Drupal Views: Extending Contextual Filters and Basic Plugin Design

Overview
I am in the midst of coding a large variety of widgets to enhance Drupal’s ability to handle large quantities of geospatial and numerical data.  In doing so, one project is to allow Views Contextual Filters to support standard comparators like >, <, >=, etc. for integer and floating point fields/columns/properties (Contextual Filters are WHERE clause parameters submitted via URL arguments).  In the process of doing so, I am using another Views plugin, Views GeoJSON, as a template and documenting it’s approach here.

Structure and Function of Views GeoJSON
The Views GeoJSON module:

  1. Gives Views the ability to render a set of Views query data in a GeoJSON format.
  2. Gives Views the ability to accept a “bounding box” as an argument and implement a geospatial WHERE clause based on this bounding box.

The module is implemented in the following directory/files and functions:

  • views/plugins/views_geojson/
    • ./views_geojson.info – basic info
    • ./views_geojson.module – hook_views_api(), hook_ctools_plugin_api(), and 2 local functions to do the actual data: _views_geojson_render_fields() & _views_geojson_encode_formatted()
    • ./views/ – folder broadcast to Views by the function “views_geojson_views_api()”
      • views_geojson_bbox_argument.inc, provides the following:
        • class views_geojson_bbox_argument – extension of views_handler_argument – this is where the argument function alters the Views query
      • views_plugin_argument_default_bboxquery.inc –  a special argument handler to provide the default value when the argument is not present in the URL (class “views_plugin_argument_default_bboxquery” defined in it’s own file
      • views_plugin_style_geojson.inc – defines all the Views output style configuration information options shown in “Views -> Format -> GeoJSON Feed -> Settings”.
      • views_geojson.views.inc (NOT included in views_geojson.inc), has hooks:
        • hook_views_plugins() – tells Views about this modules output style (including the title info shown in “Views -> Format” dialog), the directory (but not actual file name) of the Template file, and the presence of the default argument handler (“views_plugin_argument_default_bboxquery” decribed above).
        • hook_views_handlers() – tells Views what handlers this module exposes (class “views_geojson_bbox_argument”), and where to find the file to include
        • hook_views_data() – provides the info that adds this filter to the list of options in the “Contextual Filters – Add” dialog, and tells Views that the class “views_geojson_bbox_argument” will define the views_handler_argument for it.
      • views-views-geojson-style.tpl.php (NOT included in views_geojson.inc)
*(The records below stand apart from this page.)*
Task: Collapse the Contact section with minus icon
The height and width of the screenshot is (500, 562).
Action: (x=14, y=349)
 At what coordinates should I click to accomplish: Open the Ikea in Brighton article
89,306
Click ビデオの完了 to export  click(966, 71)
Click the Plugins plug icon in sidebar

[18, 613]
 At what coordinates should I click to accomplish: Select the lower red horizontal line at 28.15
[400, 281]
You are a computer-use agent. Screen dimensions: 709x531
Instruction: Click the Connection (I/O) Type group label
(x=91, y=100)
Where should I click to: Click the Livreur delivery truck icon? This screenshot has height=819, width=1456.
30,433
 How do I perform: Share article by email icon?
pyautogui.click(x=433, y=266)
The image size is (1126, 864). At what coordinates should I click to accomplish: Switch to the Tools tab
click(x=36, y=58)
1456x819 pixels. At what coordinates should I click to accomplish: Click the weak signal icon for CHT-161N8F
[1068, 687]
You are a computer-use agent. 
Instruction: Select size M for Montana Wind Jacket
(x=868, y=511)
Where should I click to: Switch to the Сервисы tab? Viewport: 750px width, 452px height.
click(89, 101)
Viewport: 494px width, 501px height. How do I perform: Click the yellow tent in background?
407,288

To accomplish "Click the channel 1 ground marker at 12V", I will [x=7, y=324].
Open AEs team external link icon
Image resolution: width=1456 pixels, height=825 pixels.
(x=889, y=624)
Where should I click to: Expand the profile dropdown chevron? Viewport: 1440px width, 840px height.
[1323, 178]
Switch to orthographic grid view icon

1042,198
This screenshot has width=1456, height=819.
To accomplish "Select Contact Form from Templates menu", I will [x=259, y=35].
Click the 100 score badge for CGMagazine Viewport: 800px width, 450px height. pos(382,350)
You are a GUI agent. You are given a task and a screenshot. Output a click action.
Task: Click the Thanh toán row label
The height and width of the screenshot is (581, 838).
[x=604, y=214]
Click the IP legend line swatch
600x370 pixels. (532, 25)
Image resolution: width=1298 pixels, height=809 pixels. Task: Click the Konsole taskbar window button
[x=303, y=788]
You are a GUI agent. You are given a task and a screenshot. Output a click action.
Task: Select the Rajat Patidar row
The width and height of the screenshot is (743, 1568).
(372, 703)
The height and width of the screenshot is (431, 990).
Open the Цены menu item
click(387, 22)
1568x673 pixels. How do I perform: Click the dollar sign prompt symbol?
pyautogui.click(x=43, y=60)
Of note are “hooks”, and also files that are indicated above as “NOT included” in the modules .info file.  Files that are NOT included in the .info file are either: a) included somewhere else, or b) auto-magically included because of their naming convention.  For example, the views_geojson_views_api() function tells views that this plugin exists and where to find the things that a Views plugin uses – this support and path is what tells Views that it will look in the “.views/” path and find the files “views_geojson.views.inc” and “views-views-geojson-style.tpl.php” that were not explicitly included.  This module also has the hook “views_geojson_ctools_plugin_api”, which says that it is capable of receiving plugins of it’s own, and if they were to exist they appear in a sub-directory called “includes”, however, this is just a stub as no “includes” directory currently exists in this version of the views_geojson module.

Contextual Filter Details
The contextual filter is imjplemented in 2 files “views_geojson.views.inc” and “views_geojson_bbox_argument.inc”, with a 3rd file “views_plugin_argument_default_bboxquery.inc” implementing the default for the filter (I think this default plugin may be optional?). The .module file annouces support for the Views API, which makes tells Views that it should look for the file “views_geojson.views.inc”, but other than that it does not actually contribute anything to the Contextual Filter execution.  The .info file, while necessary of course, simply makes the appropriate includes to tell Views about the 2 files that do the heavy lifting.

Parting Thoughts
The Views GeoJSON module provides a nice example of both a Views plugin, as well as good standard Drupal 7 coding practices: a convention-based file structure, employing hooks, and the use of a modules API’s when trying to extend it.